Starting at the line below holding "768x650 pixels. At" and stopping at the line holding "Given: Select the", print every line exactly, both ends included, and leave the rest out.

(Dataset Opens)

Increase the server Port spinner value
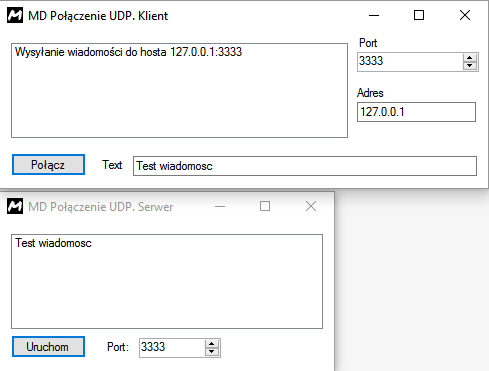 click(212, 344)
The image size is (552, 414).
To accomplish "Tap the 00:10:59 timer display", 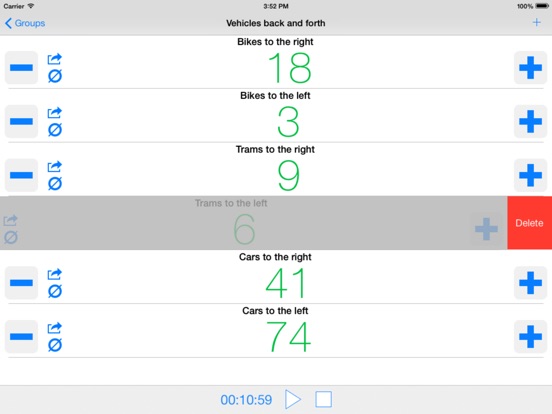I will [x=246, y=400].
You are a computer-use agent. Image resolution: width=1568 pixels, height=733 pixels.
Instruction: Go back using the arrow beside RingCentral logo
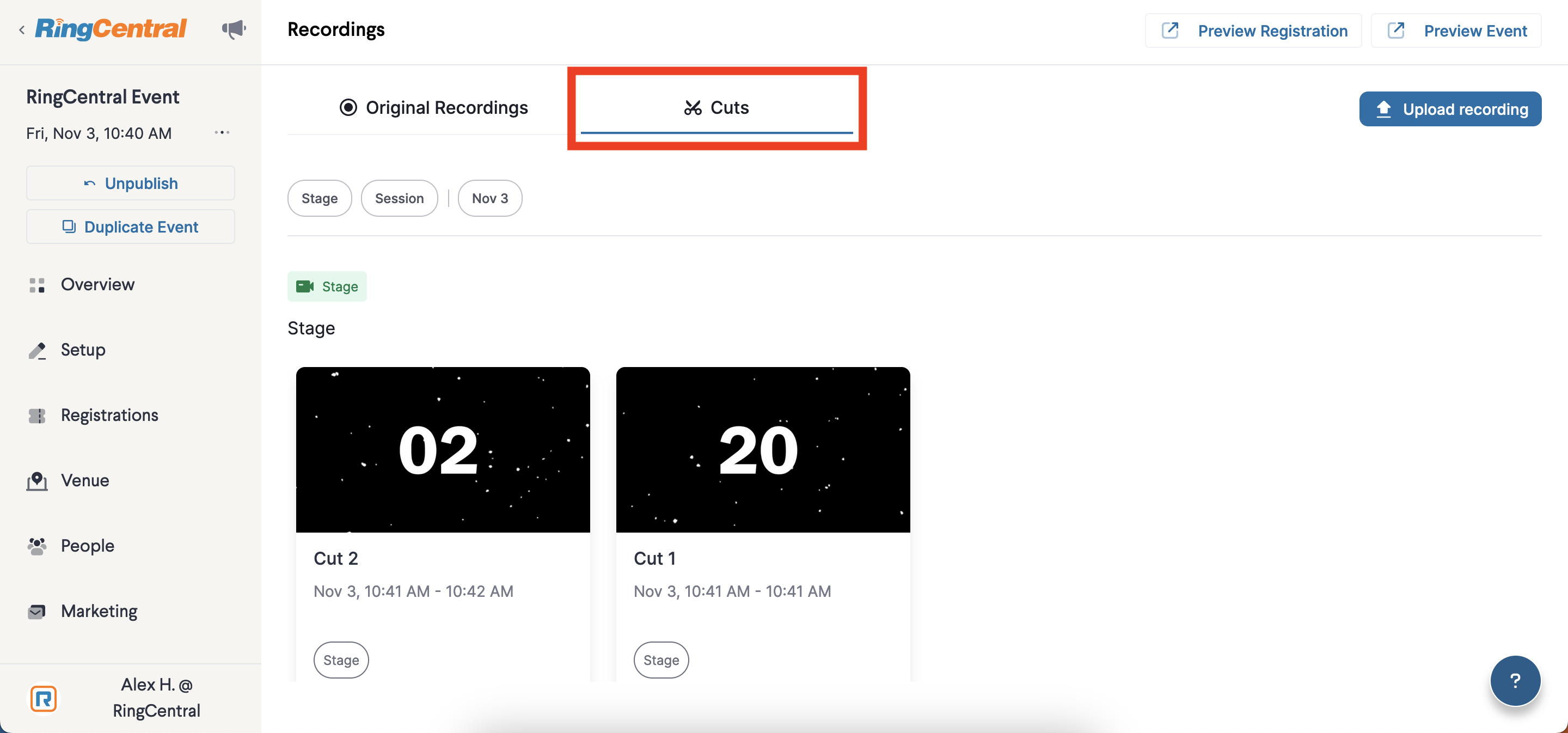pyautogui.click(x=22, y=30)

(Dataset Closes)
(Dataset Opens)

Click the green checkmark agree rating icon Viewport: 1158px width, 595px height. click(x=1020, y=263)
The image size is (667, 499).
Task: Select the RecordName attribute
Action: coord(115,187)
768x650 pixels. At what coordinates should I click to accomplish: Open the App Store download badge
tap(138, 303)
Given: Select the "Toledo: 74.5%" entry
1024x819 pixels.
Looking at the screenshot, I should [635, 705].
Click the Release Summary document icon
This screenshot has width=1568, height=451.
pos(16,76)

(Dataset Closes)

• Task answer:
768x650 pixels. At what coordinates should I click to accomplish: Open the App Store download badge
tap(138, 303)
Given: Select the "Toledo: 74.5%" entry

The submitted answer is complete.